Em 1948, por decisão por maioria, a Suprema Corte dos Estados Unidos, no famoso caso United States v. Paramount Pictures, Inc., 334 U.S. 131, obrigou os estúdios de cinema a venderem ou se desassociarem das cadeias de cinema que eram donos ou que tinham acordo de exclusividade, encerrando de vez o chamada Sistema de Estúdio e colocando a produção cinematográfica em uma espécie de recessão — também graças à chegada da televisão — da qual só sairia de verdade na década de 70 (só em termos comparativos, em 1937, os estúdios lançavam 500 filmes por ano e, em 1980, apenas 100). A ação, que se originara 10 anos antes, tinha como base principal a chamada integração vertical, com os estúdios controlando a cadeia de criação, distribuição e exibição de cima para baixo ou de baixo para cima (daí o “vertical”), algo que limitaria a concorrência segundo os sete Ministros que votaram pela “desintegração”.

Claro que os detalhes do caso são muito — MUITO — mais complexos do que deixei entrever acima, mas o presente artigo destina-se a passar um panorama histórico mais, digamos, palatável da questão, de forma a ilustrar o que exatamente representa a aprovação, pela diretoria da Fox, no dia 27 de julho de 2018, da venda da parte da empresa geradora de conteúdo roteirizado (para tornar mais fácil a compreensão, já que toda a parte do negócio relacionada a notícias e esportes permanece com a Fox) para a Disney, por 71,3 bilhões de dólares entre dinheiro vivo e opções de ação, depois de uma aguerrida concorrência com a Comcast. Portanto, começar na década de 40 com a derrocada do Sistema de Estúdio é um passo necessário para uma melhor contextualização.

Afinal, os estúdios — os chamados Big Six — mantiveram-se razoavelmente “desconcentrados” até o final década de 80 (tomarei a liberdade de pular a aquisição da MGM por Kirk Kerkorian em 1969 e da Columbia Pictures pela Coca-Cola em 1980 dentre outras várias aquisições semelhantes senão o artigo ficará longo demais), quando a Sony adquiriu a Columbia Pictures. À época, o VHS estava em alta e o DVD estava a seis anos de ser lançado, o que tornava a aquisição uma “espécie” de integração vertical, considerando que ela colocava a Sony na posição tanto de criadora de conteúdo quanto de fabricante das mídias utilizadas para distribuir o referido conteúdo em uma de suas janelas, então ainda extremamente lucrativa. No entanto, o efeito era bem menor do que a concentração que existia nas décadas de 30 e 40, por razões óbvias, já que a distribuição cinematográfica continuava de fora dessa equação. Mas a porteira foi aberta, sem dúvida.
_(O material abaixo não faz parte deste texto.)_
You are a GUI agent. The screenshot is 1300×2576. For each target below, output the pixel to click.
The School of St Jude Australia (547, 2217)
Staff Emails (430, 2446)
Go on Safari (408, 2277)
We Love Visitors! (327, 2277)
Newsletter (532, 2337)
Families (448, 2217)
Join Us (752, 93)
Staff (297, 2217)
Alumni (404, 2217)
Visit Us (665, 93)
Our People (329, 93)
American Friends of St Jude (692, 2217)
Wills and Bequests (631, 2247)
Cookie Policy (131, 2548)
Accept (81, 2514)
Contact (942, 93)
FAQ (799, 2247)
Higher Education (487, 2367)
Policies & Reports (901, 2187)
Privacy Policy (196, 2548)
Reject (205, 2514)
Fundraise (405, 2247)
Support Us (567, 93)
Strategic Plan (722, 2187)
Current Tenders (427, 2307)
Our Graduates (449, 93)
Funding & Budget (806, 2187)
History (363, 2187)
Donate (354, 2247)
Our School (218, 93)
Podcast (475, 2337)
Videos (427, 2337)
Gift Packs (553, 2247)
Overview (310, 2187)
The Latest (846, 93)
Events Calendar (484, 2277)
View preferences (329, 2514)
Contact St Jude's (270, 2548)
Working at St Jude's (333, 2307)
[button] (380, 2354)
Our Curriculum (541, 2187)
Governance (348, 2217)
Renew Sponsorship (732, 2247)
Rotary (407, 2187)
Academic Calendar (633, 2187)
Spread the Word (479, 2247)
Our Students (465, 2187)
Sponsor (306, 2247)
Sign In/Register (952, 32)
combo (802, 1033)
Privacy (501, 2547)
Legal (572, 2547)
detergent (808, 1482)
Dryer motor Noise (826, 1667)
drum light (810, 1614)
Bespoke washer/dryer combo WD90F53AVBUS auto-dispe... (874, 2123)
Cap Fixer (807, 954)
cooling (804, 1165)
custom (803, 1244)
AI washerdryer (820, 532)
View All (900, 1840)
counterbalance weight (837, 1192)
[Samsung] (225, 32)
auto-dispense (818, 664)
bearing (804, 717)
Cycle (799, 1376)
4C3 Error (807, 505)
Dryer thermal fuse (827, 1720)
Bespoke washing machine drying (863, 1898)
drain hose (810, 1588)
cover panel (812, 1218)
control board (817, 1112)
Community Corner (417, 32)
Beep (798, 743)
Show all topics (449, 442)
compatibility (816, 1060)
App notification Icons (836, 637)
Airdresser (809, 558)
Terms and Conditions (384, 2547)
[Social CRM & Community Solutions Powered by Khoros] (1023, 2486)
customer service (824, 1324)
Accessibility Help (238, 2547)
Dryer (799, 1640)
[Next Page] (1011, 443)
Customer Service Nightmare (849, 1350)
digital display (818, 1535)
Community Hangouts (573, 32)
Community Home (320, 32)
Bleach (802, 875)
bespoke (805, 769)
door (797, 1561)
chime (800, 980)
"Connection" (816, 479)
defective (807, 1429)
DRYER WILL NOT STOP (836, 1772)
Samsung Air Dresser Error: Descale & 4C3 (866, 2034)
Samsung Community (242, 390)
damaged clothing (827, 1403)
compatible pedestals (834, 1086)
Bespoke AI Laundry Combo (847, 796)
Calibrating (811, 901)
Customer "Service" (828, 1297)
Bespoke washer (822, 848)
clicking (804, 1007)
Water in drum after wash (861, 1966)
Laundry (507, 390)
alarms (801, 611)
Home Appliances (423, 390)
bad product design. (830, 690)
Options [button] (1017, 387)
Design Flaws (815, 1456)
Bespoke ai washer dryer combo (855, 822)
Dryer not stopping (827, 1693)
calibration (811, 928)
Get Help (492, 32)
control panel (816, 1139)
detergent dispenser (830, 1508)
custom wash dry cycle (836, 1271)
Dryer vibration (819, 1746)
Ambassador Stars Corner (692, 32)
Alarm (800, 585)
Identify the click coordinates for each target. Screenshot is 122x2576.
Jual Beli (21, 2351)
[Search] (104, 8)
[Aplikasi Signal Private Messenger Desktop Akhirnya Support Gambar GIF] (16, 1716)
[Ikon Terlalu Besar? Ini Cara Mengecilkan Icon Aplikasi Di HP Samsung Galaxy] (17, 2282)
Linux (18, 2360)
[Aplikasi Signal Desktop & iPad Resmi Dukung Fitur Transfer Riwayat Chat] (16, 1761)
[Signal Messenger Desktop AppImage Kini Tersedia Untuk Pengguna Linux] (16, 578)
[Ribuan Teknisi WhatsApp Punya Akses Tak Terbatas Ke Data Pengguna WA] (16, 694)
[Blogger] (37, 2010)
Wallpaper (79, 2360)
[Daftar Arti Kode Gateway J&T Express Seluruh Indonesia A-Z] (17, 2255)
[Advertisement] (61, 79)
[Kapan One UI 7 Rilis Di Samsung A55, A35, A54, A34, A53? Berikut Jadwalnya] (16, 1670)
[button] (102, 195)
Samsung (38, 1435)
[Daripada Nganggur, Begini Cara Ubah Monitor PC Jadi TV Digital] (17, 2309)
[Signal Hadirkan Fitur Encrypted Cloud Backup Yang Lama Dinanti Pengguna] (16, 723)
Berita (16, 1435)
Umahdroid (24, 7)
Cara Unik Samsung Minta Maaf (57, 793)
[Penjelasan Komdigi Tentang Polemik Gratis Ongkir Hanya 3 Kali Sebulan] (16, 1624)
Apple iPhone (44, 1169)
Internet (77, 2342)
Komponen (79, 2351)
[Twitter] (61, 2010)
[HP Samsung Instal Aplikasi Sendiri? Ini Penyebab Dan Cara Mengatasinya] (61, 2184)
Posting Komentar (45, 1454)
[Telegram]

A Paramount nos tempos do Sistema de Estúdio.

O tempo passou e o mundo do consumo do entretenimento musical e audiovisual mudou radicalmente com o advento da internet para uso público comercial a partir de 1989 e o barateamento e a otimização de processadores e de espaço de arquivamento digital em computadores. Não demorou e esses fatores combinados permitiram que novos entrantes no mercado ameaçassem a Indústria de Entretenimento como um todo, a começar pela Indústria da Música que sofreu seu primeiro e gigantesco baque com a chegada do Napster. Mesmo com a Suprema Corte forçando o encerramento das atividades da empresa, por violação a direitos autorais, na decisão A&M Records, Inc. v. Napster, Inc., uma página havia sido virada e a sinalização de um mundo quase que unicamente digital como forma de consumo de massa de produtos musicais e audiovisuais tornou-se o único possível.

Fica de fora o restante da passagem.